Written task A: According to the Dodge Nitro review, how much horsepower does the V6 in R/T models produce?
Written task B: Using the Dodge Nitro review, explain why Dodge aims the Nitro at men.
Written task C: From the Dodge Nitro review, reproduce the section that begins with the words "When the Dodge" and ends with "along the way.".

___ Passage shown ___

Second opinion by Paul Williams

When the Dodge Nitro was first introduced, the company held a “sneak preview” for the press. After we got a chance to look at it, a company representative went to the microphone and told us that while the new SUV shared some components with the Jeep Liberty, it wasn’t going to be “a chick car like the Jeep is.”

You could see the execs turn white as we all scribbled that down, and I haven’t seen that particular fellow up at a microphone since. But that moment of candor sums up the company’s marketing strategy for the Nitro: just as GM stated that you can’t sell an “old man’s car” to a young buyer, Dodge knows that selling a “feminine” car to young masculine buyers isn’t always all that easy. And so while the company doesn’t mind selling a whack of Libertys to women, it wants to hedge its bets by aiming its Nitro at men, and picking up some female buyers along the way.

2007 Dodge Nitro SLT
2007 Dodge Nitro SLT. Click image to enlarge

Even so, don’t consider the Nitro to be just a Liberty with testosterone styling. While they’re built alongside each other and share a similar front suspension, the Nitro has a longer wheelbase and its own rear suspension. R/T models receive a 4.0-litre V6 with 255 horsepower, but other models – including my mid-level SLT tester – use a 3.7-litre V6 with 210 hp. (Alas, a 2.8-litre diesel remains strictly for European markets.) Don’t feel cheated by the smaller V6, though; it’s a peppy little engine, even in this relatively heavy trucklet, and it returned 13.6 L/100 km for me in combined driving. It also has a great growl – dare I say it’s masculine? – when you step on the gas. While the base SE and SXT come with a six-speed manual, my SLT came only with a four-speed automatic, thankfully missing the pointless gimmick of a manual shift feature.

___ Data rows ___

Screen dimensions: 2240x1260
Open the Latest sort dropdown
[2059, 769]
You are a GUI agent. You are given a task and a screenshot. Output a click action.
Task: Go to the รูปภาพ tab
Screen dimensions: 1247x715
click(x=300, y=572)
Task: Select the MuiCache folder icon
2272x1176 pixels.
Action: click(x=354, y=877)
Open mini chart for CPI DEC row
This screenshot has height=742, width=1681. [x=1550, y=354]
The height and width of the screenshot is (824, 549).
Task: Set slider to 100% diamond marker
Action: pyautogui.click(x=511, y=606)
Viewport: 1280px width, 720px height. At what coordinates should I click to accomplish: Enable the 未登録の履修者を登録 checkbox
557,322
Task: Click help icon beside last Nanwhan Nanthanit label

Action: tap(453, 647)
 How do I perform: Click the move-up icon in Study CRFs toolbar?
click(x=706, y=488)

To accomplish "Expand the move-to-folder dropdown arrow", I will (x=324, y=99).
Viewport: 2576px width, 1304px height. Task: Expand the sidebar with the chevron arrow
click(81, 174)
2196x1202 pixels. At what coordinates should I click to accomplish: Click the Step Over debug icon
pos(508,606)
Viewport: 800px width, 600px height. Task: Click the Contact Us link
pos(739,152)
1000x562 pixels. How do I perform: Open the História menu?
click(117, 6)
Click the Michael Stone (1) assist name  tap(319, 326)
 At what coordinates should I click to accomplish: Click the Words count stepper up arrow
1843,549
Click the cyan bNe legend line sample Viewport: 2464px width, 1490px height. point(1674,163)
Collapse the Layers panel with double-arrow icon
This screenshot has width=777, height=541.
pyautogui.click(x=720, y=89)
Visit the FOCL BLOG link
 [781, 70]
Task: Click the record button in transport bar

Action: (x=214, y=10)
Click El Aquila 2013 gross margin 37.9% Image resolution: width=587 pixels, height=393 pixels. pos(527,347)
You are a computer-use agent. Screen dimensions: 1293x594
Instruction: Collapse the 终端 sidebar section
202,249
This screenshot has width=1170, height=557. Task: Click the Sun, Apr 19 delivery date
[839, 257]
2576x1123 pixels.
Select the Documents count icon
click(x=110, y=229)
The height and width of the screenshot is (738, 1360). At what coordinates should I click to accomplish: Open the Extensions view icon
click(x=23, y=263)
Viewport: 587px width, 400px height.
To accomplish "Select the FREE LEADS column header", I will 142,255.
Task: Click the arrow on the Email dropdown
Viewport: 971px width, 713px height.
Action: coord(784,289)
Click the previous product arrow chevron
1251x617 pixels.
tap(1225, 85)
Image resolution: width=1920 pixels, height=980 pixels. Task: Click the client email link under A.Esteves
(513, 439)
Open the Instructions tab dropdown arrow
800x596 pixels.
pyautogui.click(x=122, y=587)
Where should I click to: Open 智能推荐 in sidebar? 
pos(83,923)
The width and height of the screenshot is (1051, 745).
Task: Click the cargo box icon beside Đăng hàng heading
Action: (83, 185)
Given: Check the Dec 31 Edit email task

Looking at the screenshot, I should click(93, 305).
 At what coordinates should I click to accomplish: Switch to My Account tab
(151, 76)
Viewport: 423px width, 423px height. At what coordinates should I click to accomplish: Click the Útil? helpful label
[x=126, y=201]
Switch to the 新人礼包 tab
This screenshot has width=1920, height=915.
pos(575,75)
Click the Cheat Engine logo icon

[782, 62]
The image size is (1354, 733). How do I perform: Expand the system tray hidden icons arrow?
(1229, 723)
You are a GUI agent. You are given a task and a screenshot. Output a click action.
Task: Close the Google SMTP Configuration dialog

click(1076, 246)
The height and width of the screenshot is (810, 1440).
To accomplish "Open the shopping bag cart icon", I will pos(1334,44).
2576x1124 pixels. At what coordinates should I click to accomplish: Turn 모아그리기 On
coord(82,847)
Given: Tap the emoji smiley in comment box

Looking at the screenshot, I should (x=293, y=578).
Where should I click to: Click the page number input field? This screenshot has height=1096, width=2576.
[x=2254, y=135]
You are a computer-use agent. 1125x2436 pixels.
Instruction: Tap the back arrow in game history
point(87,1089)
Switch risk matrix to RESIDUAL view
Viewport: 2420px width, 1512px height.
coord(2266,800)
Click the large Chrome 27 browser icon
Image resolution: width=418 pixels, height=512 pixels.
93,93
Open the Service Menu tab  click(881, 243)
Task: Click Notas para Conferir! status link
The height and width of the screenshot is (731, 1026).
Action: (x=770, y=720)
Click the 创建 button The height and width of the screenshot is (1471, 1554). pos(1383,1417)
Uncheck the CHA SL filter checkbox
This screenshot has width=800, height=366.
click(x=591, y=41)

___

Exercise output A: 255 horsepower.

Exercise output B: Dodge knows that selling a "feminine" car to young masculine buyers is not always easy. Although the company does not mind selling many Libertys to women, it aims the Nitro at men to hedge its bets and expects to pick up some female buyers along the way.

Exercise output C:
When the Dodge Nitro was first introduced, the company held a “sneak preview” for the press. After we got a chance to look at it, a company representative went to the microphone and told us that while the new SUV shared some components with the Jeep Liberty, it wasn’t going to be “a chick car like the Jeep is.”

You could see the execs turn white as we all scribbled that down, and I haven’t seen that particular fellow up at a microphone since. But that moment of candor sums up the company’s marketing strategy for the Nitro: just as GM stated that you can’t sell an “old man’s car” to a young buyer, Dodge knows that selling a “feminine” car to young masculine buyers isn’t always all that easy. And so while the company doesn’t mind selling a whack of Libertys to women, it wants to hedge its bets by aiming its Nitro at men, and picking up some female buyers along the way.